Assigned task: After finding the line that contains "Instruction: Click the" in the entries below, retype it and every following line precisely, the last included.

Given information:
__________________________________________________

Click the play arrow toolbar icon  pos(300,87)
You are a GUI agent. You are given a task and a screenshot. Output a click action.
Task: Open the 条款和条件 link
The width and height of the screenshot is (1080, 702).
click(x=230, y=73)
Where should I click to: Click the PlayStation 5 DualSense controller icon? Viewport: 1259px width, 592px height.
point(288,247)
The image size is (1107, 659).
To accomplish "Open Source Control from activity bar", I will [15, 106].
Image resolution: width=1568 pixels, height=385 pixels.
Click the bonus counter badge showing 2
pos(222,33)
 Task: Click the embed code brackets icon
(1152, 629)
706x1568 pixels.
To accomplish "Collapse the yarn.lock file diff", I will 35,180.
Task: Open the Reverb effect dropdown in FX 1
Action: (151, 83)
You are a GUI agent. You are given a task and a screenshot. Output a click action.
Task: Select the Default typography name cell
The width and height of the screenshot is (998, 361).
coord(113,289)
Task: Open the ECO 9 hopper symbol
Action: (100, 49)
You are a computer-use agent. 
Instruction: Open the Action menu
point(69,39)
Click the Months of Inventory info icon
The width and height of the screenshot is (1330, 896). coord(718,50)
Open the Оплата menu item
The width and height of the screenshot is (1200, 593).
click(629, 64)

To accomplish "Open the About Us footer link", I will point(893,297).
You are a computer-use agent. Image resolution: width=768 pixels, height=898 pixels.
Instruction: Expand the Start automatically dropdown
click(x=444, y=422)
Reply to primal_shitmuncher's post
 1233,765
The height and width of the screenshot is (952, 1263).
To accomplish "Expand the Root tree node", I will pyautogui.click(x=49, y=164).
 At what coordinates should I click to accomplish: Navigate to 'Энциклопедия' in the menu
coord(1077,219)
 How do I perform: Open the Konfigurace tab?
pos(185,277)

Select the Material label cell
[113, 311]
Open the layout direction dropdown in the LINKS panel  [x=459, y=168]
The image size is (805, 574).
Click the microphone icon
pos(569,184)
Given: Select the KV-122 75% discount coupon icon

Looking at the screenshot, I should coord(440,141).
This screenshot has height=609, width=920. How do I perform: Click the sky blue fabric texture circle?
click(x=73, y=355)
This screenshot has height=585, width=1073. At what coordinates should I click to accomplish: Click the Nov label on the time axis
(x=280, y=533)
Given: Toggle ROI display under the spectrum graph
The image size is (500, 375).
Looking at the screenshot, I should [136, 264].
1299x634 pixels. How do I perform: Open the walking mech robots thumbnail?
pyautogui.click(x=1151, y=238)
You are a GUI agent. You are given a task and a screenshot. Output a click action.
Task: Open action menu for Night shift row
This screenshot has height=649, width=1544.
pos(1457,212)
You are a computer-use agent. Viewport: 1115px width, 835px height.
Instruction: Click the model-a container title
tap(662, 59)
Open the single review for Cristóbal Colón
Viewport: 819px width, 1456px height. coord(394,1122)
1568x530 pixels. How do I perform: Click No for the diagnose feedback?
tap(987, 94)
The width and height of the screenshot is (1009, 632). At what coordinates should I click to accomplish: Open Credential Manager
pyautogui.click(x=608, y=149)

__________________________________________________

Reply to the task:
Instruction: Click the model-a container title
tap(662, 59)
Open the single review for Cristóbal Colón
Viewport: 819px width, 1456px height. coord(394,1122)
1568x530 pixels. How do I perform: Click No for the diagnose feedback?
tap(987, 94)
The width and height of the screenshot is (1009, 632). At what coordinates should I click to accomplish: Open Credential Manager
pyautogui.click(x=608, y=149)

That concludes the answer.